Alibaba Group Holding continues to actively work in the field of artificial intelligence. This week, the e-commerce giant released several large language models (LLMs) under the collective name Qwen2-Math, which are focused on solving complex mathematical problems and, according to the developers, do it better than AI algorithms from other companies.
In total, three large language models were presented, which differ from each other in the number of parameters that affect the accuracy of the algorithm’s answers.

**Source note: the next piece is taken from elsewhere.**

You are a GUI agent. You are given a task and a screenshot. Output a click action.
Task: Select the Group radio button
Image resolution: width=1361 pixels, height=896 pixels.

The model with the most parameters, Qwen2-Math-72B-Instruct, according to the developers, is superior to many AI algorithms in terms of solving mathematical problems, including GPT-4o from OpenAI, Claude 3.5 Sonnet from Anthropic, Gemini 1.5 Pro from Google and Llama-3.1 -405B from Meta✴ Platforms.
«Over the past year, we have done a lot of work exploring and expanding the logical capabilities of large language models, with a particular focus on their ability to solve arithmetic and mathematical problems. We hope that Qwen2-Math will contribute to the community’s efforts to solve complex mathematical problems.” message from the developers.

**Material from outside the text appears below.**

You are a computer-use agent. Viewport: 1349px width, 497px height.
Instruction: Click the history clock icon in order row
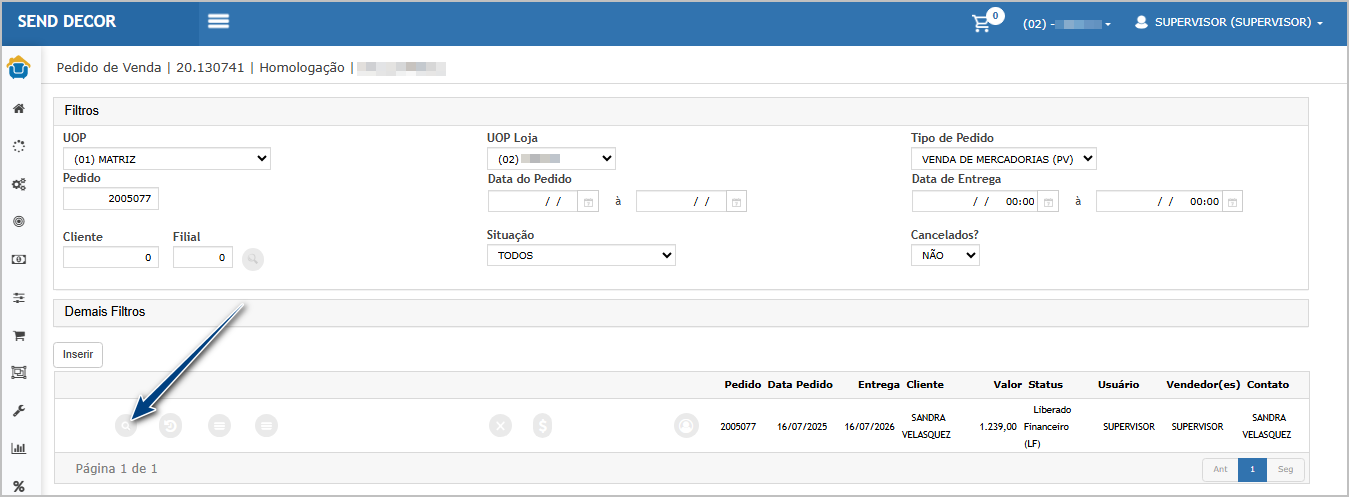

Qwen2-Math’s language models were tested against a variety of benchmarks, including GSM8K (8,500 complex and varied high school-level math problems), OlympiadBench (a high-level bilingual multimodal science benchmark), and Gaokao (one of the toughest university-level math entrance exams). It is noted that the new models have some limitations due to “support for English only.” In the future, the developers plan to create bilingual and multilingual LLMs.